Kat: Different things worked for my daughter at that age. Sometimes I would nurse with a cover so she wouldn't get distracted by the environment. A nursing necklace sometimes helped. Sometimes I would sing a song so she would only look at my face.

Yolanda: I sing, hmmm never thought to clip toys to me lol. 

Melissa: Nursing/teething necklace. TONS of patience :-)

Christine: My daughter (who's now 10 months, not a lot has changed since then) loved to hit, pinch, and slap me so I would simply take her hand and hold it and talk to her. Talking to her seems to help her focus because she has one thing to focus on, my voice. I also will position her upright straddling my knee to nurse so she can somewhat look around while she's nursing and then she feels like she's not missing out on all of the way cooler things than eating lunch. Or simply latching her and standing up to walk around with her so she can nurse and still look around at all of the would-be distractions. I find it's better for her to nurse in busy areas where she has lots of things to look at in those ways than nursing in a quiet, dimly lit room because then she'll just do the "fake sucks" and try really hard to listen to noises outside.

Michelle: Dark room and soothing music

Kara: A quiet, out of the way - darker room! From about 7-10 months my first nursling required no distractions whatsoever!


Jennie: Go in a dark room:)

Ria: Read them a book and hold it up so they can see the pictures. Or keep a pile of toys just for that time, toys with different textures and and colors. Works for us.

Katie: In a room away from others/TV...use a nursing necklace. 

Kathy: I always started playing with my son's hands. I would rub them, fold them into a fist, etc. Now he plays with my hair the whole time! :-)

Jessica: I tap on my daughter's leg or arm gently and that helps keep her focused.

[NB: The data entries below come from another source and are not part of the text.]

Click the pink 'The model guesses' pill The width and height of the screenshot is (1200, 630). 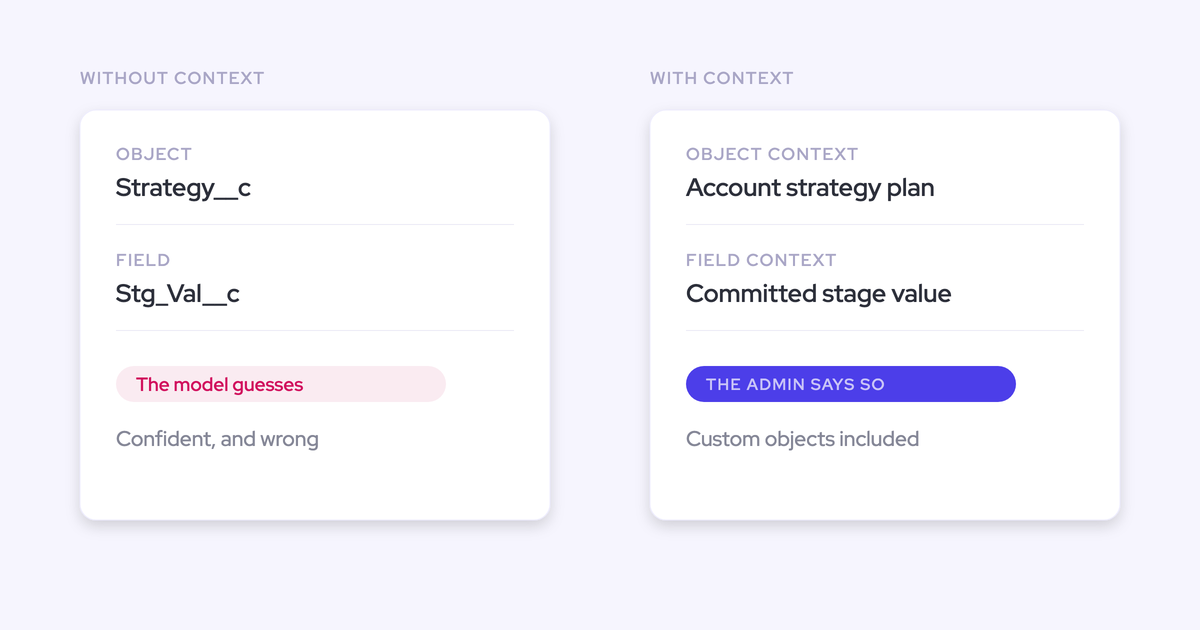point(281,384)
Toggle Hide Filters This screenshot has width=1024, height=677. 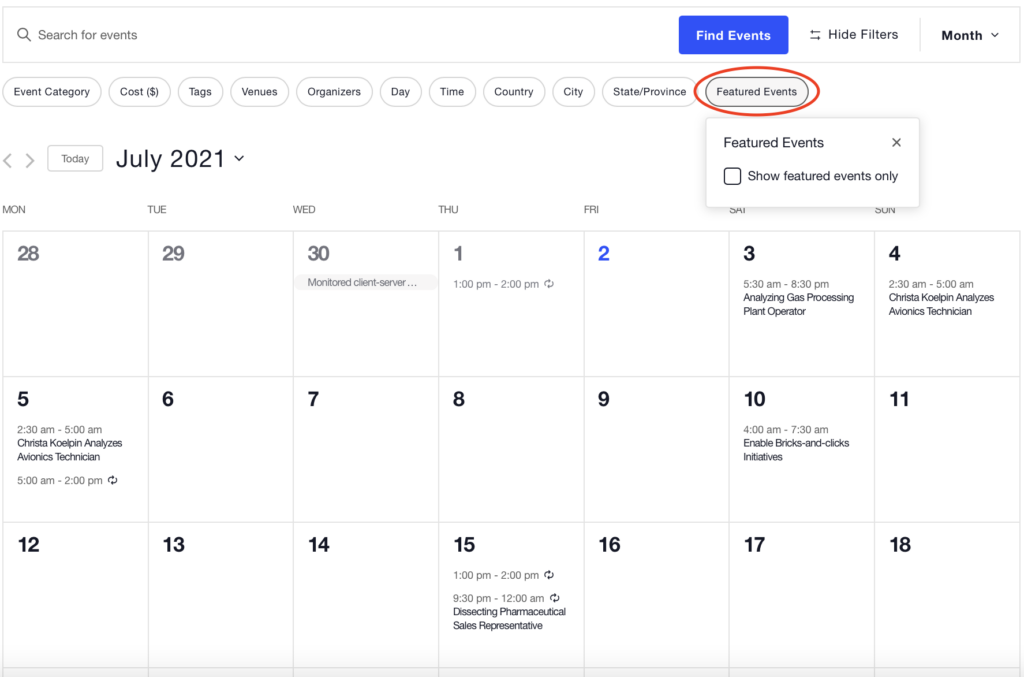(854, 34)
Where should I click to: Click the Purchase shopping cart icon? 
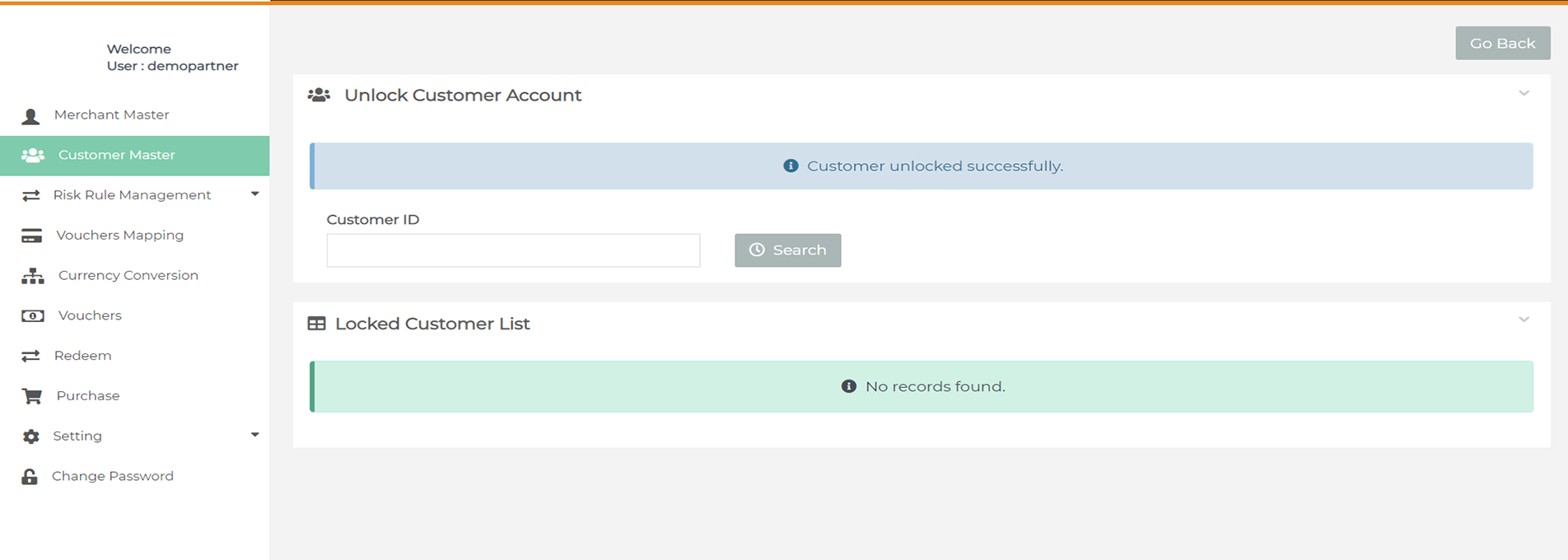[31, 396]
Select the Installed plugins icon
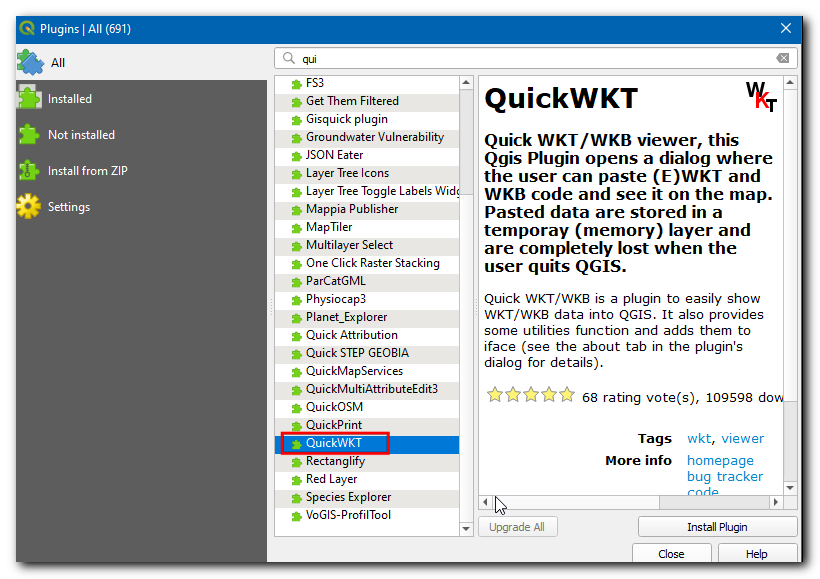The width and height of the screenshot is (820, 579). 28,98
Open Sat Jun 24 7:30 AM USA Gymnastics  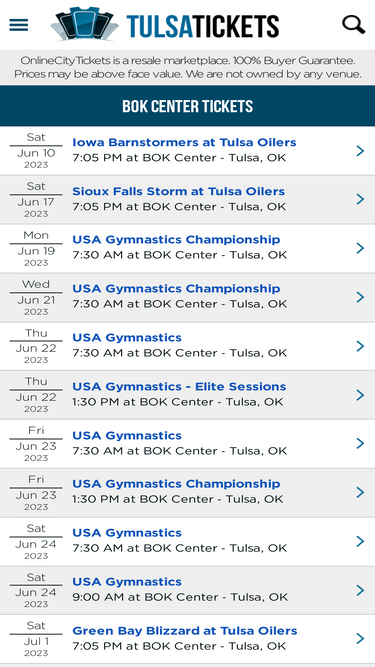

Tammy: Tapping the bottom of her feet. All of mine went through periods (just days) where they were not as interested.

Jeni: I found hanging a toy off a necklace helped focus him back towards me and then he played while he ate.

Jona: Patience; reducing distraction by nursing in a quiet, dark room; breastfeeding when baby is sleepy.

Amy:  Babywearing! I'm relearning it 1st hand with my super distractible 9 month old. 
I put him up in a front carry and it helps immensely. Otherwise even in a calm environment he's too busy checking it all out. Wearing him is my saving grace every day and some days the only reason he gets a good milky feed in the daylight hours. I'll stand by it now and forevermore as the 2nd best parenting tool!